« La mère de tous les mensonges » de la réalisatrice marocaine Asmae El Moudir a été projeté dans la soirée du lundi 24 février 2025 lors de la 29e édition du Festival panafricain du cinéma et de la télévision de Ouagadougou. Ce docu-fiction livre une histoire poignante, à la croisée du personnel et du collectif, sous le roi Hassan II dans les années 1980, au Maroc.
Son point de départ, une simple photographie d’école qui la met face à un mensonge de son enfance. Persuadée qu’elle ne figure pas sur cette photo, elle remonte le fil de son histoire et de celle de sa famille, jusqu’aux traumatismes enfouis.
Son enfance, marquée par l’absence totale de photos d’elle, trouve une explication glaçante : sa grand-mère interdisait toute image dans la maison, sauf celle du roi Hassan II. Mais cette justification en cache une autre, bien plus douloureuse, qui ne sera révélée que bien plus tard, au moment du tournage.
En rassemblant ses proches dans son atelier, autour de maquettes de la Médina de Casablanca et de figurines façonnées par son père, Asmae El Moudir réinvente un dispositif singulier. Un théâtre miniature où chacun est amené à revisiter son passé, à se confronter aux non-dits, aux mensonges et à l’autoritarisme qui ont rythmé leur vie.
Ce dispositif donne aussi un écho intime à un drame collectif que sont les émeutes du pain de juin 1981 à Casablanca. Cette nuit tragique, où l’armée a réprimé violemment une manifestation contre l’augmentation des prix, a fait des centaines de victimes, enterrées clandestinement par l’État. Grâce aux figurines et aux témoignages des survivants, le film reconstitue ce pan d’histoire que beaucoup ont voulu oublier.
Loin d’un documentaire classique, « La Mère de tous les mensonges » oscille entre le réel et l’imaginaire. En mêlant reconstitution et témoignages, Asmae El Moudir crée un dialogue entre mémoire et histoire.
Un dispositif original mais perfectible
Si l’approche visuelle du film est ingénieuse, avec ses maquettes animées et ses jeux de lumière subtils, elle n’est pas exempte de défauts. En voix off, la réalisatrice adopte parfois un ton enfantin, chuchotant ses phrases, un choix stylistique qui peut agacer sur la durée.
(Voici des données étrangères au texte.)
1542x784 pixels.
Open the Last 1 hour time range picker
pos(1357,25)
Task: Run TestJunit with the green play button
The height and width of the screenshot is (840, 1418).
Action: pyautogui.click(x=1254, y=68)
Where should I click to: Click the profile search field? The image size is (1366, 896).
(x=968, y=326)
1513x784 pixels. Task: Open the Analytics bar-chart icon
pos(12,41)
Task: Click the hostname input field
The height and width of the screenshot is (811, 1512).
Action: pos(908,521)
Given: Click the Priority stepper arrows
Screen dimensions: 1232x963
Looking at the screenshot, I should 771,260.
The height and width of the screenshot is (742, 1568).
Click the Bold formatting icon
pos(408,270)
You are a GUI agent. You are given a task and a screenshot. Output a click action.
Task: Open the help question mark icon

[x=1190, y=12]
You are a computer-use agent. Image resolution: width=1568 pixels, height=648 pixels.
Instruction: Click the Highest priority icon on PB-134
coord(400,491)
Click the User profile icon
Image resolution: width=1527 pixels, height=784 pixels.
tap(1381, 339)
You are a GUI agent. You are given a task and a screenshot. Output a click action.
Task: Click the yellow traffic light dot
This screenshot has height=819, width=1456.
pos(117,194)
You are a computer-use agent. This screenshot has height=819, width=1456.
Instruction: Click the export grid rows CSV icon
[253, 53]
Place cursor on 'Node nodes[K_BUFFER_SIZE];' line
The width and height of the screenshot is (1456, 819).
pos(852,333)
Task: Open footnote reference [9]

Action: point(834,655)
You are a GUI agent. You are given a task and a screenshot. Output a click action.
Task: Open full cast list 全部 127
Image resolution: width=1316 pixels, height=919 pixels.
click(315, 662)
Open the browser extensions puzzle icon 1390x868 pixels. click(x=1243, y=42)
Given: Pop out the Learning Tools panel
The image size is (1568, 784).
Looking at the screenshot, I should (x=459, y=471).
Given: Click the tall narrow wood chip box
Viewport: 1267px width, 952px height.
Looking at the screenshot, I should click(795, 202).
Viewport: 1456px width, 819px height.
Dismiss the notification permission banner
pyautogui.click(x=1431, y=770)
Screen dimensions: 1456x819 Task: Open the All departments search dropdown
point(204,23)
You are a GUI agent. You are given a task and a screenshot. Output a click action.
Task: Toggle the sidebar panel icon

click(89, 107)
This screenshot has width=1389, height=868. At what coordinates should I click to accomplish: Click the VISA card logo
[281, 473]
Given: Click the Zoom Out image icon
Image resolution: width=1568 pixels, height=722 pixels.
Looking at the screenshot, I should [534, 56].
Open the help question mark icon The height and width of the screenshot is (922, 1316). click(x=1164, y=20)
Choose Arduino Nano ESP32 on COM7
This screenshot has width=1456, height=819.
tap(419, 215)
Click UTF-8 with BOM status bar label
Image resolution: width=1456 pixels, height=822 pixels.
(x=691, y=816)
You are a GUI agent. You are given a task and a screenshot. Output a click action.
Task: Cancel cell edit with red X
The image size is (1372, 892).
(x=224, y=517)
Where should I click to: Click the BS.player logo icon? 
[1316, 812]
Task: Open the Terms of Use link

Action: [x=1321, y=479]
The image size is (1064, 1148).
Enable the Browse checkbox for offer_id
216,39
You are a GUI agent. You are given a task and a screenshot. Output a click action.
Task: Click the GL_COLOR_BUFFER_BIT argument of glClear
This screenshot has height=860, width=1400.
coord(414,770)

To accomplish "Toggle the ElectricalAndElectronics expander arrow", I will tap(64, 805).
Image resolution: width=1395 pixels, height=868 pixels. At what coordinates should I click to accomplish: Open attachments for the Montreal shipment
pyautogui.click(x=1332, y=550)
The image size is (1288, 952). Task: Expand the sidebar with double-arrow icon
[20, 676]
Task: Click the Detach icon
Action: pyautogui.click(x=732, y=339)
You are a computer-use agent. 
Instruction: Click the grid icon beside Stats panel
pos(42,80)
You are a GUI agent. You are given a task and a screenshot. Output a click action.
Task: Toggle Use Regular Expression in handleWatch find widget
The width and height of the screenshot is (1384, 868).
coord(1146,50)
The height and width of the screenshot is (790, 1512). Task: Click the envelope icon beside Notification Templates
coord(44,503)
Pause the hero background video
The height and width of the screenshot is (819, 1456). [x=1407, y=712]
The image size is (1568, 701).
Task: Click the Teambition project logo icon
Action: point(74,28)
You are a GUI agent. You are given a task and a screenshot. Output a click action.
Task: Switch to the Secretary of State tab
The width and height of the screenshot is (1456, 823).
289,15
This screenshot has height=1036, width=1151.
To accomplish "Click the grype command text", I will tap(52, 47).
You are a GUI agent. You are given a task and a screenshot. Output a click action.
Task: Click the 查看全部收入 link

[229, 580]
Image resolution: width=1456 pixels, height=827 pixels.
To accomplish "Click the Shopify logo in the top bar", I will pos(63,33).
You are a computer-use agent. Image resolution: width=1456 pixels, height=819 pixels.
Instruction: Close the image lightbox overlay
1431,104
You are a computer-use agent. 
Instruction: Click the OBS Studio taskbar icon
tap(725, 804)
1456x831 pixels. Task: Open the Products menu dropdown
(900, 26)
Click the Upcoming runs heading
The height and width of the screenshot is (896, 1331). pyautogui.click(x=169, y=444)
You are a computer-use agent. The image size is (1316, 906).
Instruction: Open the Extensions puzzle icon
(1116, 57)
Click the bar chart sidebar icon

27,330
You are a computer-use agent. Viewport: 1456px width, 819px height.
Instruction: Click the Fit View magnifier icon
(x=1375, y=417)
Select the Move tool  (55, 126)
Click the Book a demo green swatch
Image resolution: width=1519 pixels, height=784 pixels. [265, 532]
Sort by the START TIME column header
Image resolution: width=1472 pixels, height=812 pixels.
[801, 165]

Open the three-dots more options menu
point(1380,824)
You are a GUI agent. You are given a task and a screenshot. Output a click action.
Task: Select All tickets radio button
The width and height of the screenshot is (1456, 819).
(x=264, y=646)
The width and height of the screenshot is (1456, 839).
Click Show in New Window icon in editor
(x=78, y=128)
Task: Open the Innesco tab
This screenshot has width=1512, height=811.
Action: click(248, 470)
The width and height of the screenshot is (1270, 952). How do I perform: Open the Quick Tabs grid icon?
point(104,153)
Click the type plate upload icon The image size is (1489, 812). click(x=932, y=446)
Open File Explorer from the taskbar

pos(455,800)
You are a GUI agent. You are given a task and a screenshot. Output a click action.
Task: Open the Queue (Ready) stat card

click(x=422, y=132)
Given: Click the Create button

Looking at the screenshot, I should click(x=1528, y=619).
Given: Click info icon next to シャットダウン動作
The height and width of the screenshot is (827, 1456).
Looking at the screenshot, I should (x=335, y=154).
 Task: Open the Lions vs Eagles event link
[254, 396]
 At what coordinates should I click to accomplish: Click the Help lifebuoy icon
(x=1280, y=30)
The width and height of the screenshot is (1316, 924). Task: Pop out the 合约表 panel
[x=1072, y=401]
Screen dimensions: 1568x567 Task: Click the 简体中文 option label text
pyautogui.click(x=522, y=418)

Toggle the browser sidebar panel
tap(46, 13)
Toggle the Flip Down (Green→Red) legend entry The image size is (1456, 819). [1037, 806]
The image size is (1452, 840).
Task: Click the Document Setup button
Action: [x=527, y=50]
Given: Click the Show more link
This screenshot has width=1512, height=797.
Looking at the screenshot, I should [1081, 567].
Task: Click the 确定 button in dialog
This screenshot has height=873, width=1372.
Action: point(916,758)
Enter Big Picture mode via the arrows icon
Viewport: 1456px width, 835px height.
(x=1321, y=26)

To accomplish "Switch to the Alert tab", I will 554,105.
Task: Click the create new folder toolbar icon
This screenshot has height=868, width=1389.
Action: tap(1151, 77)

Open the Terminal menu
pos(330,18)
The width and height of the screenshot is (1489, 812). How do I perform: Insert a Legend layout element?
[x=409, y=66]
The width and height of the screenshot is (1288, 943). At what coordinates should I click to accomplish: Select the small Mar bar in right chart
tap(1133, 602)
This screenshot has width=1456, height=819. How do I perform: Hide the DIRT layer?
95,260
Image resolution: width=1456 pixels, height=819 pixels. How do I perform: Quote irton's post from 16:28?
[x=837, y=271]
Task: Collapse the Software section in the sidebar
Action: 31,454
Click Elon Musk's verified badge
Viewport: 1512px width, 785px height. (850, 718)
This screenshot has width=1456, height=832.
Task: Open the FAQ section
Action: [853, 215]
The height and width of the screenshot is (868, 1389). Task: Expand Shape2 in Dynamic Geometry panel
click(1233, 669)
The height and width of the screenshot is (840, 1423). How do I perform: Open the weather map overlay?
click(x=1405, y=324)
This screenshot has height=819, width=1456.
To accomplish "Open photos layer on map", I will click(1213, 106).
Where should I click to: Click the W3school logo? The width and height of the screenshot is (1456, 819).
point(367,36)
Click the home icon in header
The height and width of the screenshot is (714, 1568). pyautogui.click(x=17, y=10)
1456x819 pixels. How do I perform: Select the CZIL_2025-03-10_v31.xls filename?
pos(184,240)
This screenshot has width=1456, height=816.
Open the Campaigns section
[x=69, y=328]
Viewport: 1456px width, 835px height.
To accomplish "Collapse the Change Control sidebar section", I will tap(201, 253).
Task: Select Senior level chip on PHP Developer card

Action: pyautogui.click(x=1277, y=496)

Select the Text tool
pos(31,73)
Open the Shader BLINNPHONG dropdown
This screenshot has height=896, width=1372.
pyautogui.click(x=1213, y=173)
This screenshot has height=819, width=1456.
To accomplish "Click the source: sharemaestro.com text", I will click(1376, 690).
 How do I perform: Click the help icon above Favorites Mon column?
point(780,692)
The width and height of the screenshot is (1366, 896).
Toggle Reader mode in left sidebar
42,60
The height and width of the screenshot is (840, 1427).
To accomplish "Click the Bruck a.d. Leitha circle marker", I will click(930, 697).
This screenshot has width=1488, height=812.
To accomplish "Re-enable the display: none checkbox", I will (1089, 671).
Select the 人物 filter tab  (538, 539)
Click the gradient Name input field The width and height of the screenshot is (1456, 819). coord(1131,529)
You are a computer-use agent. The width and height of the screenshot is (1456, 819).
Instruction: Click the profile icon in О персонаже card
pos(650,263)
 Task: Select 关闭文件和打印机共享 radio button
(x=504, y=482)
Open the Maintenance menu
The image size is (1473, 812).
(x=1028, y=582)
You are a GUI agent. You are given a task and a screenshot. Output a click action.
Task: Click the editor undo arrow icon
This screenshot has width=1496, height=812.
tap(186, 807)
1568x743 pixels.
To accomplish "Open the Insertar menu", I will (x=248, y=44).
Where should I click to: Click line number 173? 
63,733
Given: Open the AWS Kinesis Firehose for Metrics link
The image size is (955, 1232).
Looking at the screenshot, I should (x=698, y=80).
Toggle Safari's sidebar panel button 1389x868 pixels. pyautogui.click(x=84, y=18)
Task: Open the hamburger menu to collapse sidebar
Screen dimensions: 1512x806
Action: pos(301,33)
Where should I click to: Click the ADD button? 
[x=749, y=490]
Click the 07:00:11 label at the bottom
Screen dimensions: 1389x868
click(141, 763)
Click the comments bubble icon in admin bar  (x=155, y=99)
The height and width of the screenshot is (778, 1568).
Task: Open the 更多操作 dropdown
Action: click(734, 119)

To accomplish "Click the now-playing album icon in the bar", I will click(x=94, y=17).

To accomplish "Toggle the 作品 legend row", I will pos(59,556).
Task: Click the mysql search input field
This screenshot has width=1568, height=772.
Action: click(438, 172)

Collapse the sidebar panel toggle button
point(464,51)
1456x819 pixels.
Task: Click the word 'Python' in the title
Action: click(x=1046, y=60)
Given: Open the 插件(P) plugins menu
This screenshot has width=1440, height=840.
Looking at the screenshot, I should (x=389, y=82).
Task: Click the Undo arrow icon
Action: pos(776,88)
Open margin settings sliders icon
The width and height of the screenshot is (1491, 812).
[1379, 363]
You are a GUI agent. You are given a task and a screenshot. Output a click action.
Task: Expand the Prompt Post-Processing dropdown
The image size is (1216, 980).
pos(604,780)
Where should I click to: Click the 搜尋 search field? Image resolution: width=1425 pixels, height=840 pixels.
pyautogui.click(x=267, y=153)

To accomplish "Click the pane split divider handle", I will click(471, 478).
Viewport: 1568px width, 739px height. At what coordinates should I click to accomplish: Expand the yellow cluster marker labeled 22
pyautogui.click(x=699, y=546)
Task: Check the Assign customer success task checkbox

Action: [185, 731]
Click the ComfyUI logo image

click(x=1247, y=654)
De son côté, la grand-mère, figure centrale du récit, s’impose naturellement. Autoritaire et charismatique, elle capte l’attention sans avoir besoin d’artifice. En comparaison, certains passages du film paraissent parfois trop construits, trop scénarisés, ce qui atténue l’impact brut de certains témoignages.
Malgré ces réserves, le film reste original et créatif. Grâce à une mise en scène maîtrisée, il parvient à maintenir une certaine légèreté, apportant même par moments une touche d’humour pour désamorcer la gravité du propos.
Présenté dans plusieurs festivals, « La Mère de tous les mensonges » a su séduire par son approche originale et son récit bouleversant. Il a notamment été récompensé au Festival de Cannes dans la section « Un Certain Regard », un prix qui souligne la puissance et l’audace de son dispositif narratif.
Ce succès confirme le talent d’Asmae El Moudir, qui signe ici une œuvre à la fois intime et universelle. En mêlant petite et grande histoire, souvenirs familiaux et mémoire collective, elle offre un documentaire aussi singulier que nécessaire, qui laisse une empreinte durable dans l’esprit du spectateur.